I have had the privilege of traveling to Romania and working with The Romania Project
which works with orphans and orphanages while they struggle out of a dark period in Romanian history while Ceausescu was in power. Sometimes I feel very good about myself for doing this. Other times I feel like I really haven't done anything too special. But the question that keeps on coming up while doing this paper is Are my intentions in helping these people for my own good or are they truly rooted in my desire to help people? Since I can't really know the real intentions of my heart, due to human nature of deceiving its own self, I need to ask questions and explore this idea while doing the paper.
I can make some educated, or uneducated guesses, at this point though. I feel that my natural inclination, as I already mentioned, is to be selfish. Something about this project makes me feel self worth. Maybe it is the countless praises I get from people who think that what I am doing is "quite amazing" or "really honourable" in a world that seems to have given into the marketing that says that we deserve what we want now. And maybe that is exactly what I am doing. I want in the deepest depths of my heart to be worth something to other people. I don't care about the material wealth of this world but I deeply care that people think I have integrity, wisdom, and a heart for others. But this leaves me in a bit of a dilemma. The very things that I want people to think about me or know about me are coming from my involvement in something that I feel is actually selfish(when I'm honest with myself). So how do I change this?
I struggle constantly with reliance on God. The phrase "die to yourself daily" has always been said and so rarely lived out. When I am grounded in the fact that I really can't do anything by myself(which is one of my two different moods I go back and forth from when thinking about my involvement) I actually feel very secure in what I am doing.

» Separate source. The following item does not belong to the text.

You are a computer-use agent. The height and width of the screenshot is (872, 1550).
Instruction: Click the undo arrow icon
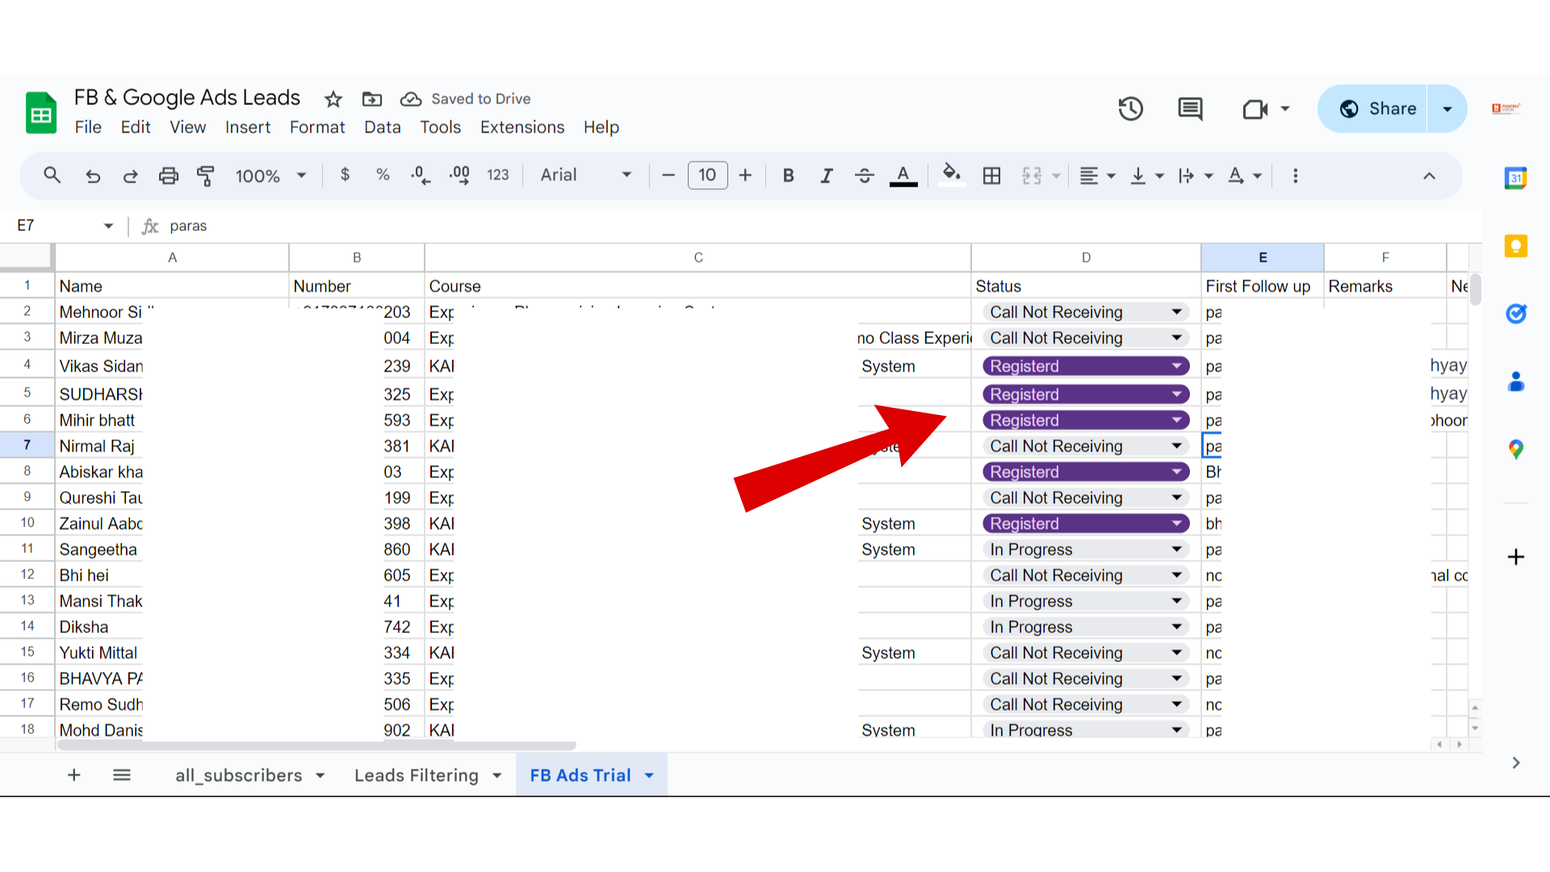[93, 175]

Not because it comes from me but due to the fact that God is doing it through me. It is kinda like drinking water. God knows we need it in abundance. He could of designed us to open up our heads and pour water directly into our system so that it could get right to work in hydrating our bodies. Instead he gave us a small opening with taste buds and nerve endings to feel the coolness and the taste of a big glass of water. God could do all of this without me. There is no doubt about that. In fact, I most definitely hinder what God could be doing in Romania or in the lives of those orphans because of my own selfishness or lack of discipline. But God wants us to die to ourselves every day in order that we can taste what he is doing through us. He wants us to become other-centred with the knowledge that we might not gain anything but heartache and fatigue coupled with frustration. But doesn't that somehow lighten the load of the people who we engage and love while they are suffering? When someone close to you experiences sorrow or pain why do we try and comfort them? It doesn't really make us feel good. In fact, it actually makes us feel worse then before we engaged them. But for some reason we desire to lighten their burden and journey with them. And isn't that the heart of God?
SO, all of this says one thing to me. I need to die to myself and let God use me through his ultimate wisdom and righteousness to actually move outside of the bear trap called human nature that has me within its grips.